Joe, do you have a Massachessetts S license?

If not you should not be touching security equipment even if working under someone unless you have a certificate of clearance. 

http://www.securitylicense.org/


----------



## JoeKP (Nov 16, 2009)

BBQ said:


> Joe, do you have a Massachessetts S license?
> 
> If not you should not be touching security equipment even if working under someone unless you have a certificate of clearance.
> 
> http://www.securitylicense.org/


Technically all I'm doing is replacing chewed up wires. We have the original company coming in to replace the bad cameras.


----------



## davis9 (Mar 21, 2009)

It doesn't matter Joe, you need to have the license or be working for someone with the license and have the Certificate of Clearance from the state of MA. As I said before, I'd love to work on that stuff but haven't paid the state their money.LOL

Tom


----------



## JoeKP (Nov 16, 2009)

Well here is the most of it. The TV equipment rack is closed up finally.

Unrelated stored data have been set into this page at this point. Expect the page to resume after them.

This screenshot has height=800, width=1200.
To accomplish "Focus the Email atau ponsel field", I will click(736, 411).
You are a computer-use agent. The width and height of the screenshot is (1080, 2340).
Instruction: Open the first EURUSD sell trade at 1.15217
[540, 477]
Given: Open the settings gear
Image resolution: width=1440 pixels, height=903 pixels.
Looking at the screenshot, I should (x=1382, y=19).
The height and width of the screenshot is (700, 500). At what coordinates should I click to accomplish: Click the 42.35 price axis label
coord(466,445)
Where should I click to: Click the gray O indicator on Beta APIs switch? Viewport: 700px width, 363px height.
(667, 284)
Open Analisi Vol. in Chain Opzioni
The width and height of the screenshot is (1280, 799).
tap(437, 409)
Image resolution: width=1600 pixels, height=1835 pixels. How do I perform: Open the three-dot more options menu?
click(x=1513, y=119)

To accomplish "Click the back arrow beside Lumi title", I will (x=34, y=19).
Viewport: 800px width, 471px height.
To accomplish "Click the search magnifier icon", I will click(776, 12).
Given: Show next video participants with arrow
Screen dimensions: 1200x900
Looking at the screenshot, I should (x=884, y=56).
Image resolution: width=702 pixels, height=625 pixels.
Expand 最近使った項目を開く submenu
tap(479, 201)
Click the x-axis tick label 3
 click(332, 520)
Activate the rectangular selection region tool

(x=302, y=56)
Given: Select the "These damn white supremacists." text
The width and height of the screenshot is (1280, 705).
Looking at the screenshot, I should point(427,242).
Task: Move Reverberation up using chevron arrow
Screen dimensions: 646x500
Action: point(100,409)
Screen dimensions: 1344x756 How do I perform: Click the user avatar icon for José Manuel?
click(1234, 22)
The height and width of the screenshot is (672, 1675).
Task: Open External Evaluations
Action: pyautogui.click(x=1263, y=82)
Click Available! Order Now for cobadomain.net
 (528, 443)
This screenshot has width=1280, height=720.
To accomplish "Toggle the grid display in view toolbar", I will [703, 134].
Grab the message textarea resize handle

I can take the curtain down. And when the plates and keystone connectors come in the network can be 100% complete then I can cleanup the wires.


----------



## jza (Oct 31, 2009)

Lol what a waste of time. Still looks like crap.


----------



## JoeKP (Nov 16, 2009)

jza said:


> Lol what a waste of time. Still looks like crap.


I agree. But less than before. Plus it's not finished 100%. I'm throwing zip ties at it now


----------



## Rollie73 (Sep 19, 2010)

Personally I love doing a good network installation. It's usually nice clean work in a good warm clean space. I can keep my radio close, listen to my tunes....have my coffee close by and get lost in my work.:thumbsup: I usually send my phone to voicemail for a few hours too....peace and quiet. What could be better?

Unfortunately.......you started with a rats nest of crap that other people have left behind......hard as hell to make that into a real good job.


----------



## guest (Feb 21, 2009)

FlyingSparks said:


> What is that around the rack?





JoeKP said:


> Gotta be more specific.





FlyingSparks said:


> Looks like drapes?



So Joe, tell us: Does the carpet match the drapes? :laughing::laughing:


----------



## Peewee0413 (Oct 18, 2012)

Panduit!, makes ugly stuff look good.


----------



## FlyingSparks (Dec 10, 2012)

Peewee0413 said:


> Panduit!, makes ugly stuff look good.


It makes everything except your wallet look good.


----------



## jeffmoss26 (Dec 8, 2011)

JoeKP said:


> I'm throwing zip ties at it now


But are they sticking?


----------



## JoeKP (Nov 16, 2009)

jeffmoss26 said:


> But are they sticking?


Sadly no. I had to actually get up and put them on by hand...


----------



## Electrician#1trade (Mar 19, 2013)

Not you guys, but it drives me nuts that there are installers that think free cable means no support structure. I use bridal rings, Beam clamps, drive rings, and in a jam plastic ties with eyelets. What the #ell, where is the trade respect. This is a technical specialized skilled trade. In Illinois we get hacks from Indiana, Wisconsin, Kentucky, euro trash that just screw cable. Just saying. 

And we need perc cards here for any security work. Must be state registered through fingerprinting and backgound checks.
Permanent employee registration card.


----------